Hague was speaking on 15 November, a day after the assault began, on Sky News’Murnaghan program, a weekly news show.
Specious arguments
After apologizing for the delay in replying to emails about Hague’s statement, Griffiths wrote: “I would like to reassure you that the UK in no way seeks to take sides in the Israeli-Palestinian conflict.”
His next paragraph then began: “We made clear that Hamas bore principal responsibility for the start of the current crisis, because the conflict would not have happened without the significant increase in rocket attacks in 2012, and particularly in the latter months, including Hamas ending its own ceasefire.”

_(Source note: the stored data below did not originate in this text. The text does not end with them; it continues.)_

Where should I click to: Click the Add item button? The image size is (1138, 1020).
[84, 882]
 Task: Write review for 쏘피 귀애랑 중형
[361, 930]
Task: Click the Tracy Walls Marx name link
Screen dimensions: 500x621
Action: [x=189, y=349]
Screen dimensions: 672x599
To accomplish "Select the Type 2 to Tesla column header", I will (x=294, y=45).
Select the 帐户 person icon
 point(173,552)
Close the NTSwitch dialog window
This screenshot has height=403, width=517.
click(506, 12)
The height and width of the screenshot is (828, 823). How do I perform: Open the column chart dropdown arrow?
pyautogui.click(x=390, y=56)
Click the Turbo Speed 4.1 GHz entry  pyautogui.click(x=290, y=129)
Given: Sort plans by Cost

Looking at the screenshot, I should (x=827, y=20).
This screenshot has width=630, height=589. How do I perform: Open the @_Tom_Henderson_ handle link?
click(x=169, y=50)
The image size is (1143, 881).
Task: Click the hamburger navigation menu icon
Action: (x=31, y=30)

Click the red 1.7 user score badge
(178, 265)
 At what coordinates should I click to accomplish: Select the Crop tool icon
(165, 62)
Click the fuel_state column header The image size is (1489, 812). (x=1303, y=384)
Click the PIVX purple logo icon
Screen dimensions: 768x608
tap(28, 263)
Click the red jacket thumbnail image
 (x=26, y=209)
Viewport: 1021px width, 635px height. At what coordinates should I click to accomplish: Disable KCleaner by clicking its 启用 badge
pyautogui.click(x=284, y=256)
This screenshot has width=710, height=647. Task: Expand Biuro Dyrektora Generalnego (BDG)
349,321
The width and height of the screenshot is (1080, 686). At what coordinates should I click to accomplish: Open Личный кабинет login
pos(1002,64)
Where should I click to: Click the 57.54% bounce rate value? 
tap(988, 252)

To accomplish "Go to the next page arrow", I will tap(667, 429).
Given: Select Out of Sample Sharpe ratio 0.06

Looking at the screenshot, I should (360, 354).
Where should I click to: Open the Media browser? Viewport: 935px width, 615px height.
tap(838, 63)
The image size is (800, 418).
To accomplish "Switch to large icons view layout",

As with all people, governments and institutions that side with Israel, Griffiths gave the specious “rockets” argument which is propagated by Israeli politicians and PR chiefs, while ignoring the root cause of the “conflict” – decades of occupation and more than six years of siege.
In truth, “the conflict would not have happened,” as Griffiths puts it, if Israel paid heed to international law, ended its occupation of Palestinian land, lifted the blockade of Gaza and allowed the Palestinian people their right to self-determination.
Without specifying what ceasefire Hamas had allegedly broken and when, Griffiths also chose to ignore the documented fact that Israel violated an Egyptian-brokered ceasefire on 14 November, when it carried out the extra-judicial assassination of Ahmed al-Jabari – the signal to its consequent onslaught on Gaza.
And, although he bemoaned a “significant increase in rocket attacks in 2012,” without providing any figures, Griffiths saw no reason to consider that the besieged people of Gaza might also be unhappy with living under near-constant Israeli bombing, shelling and artillery attack.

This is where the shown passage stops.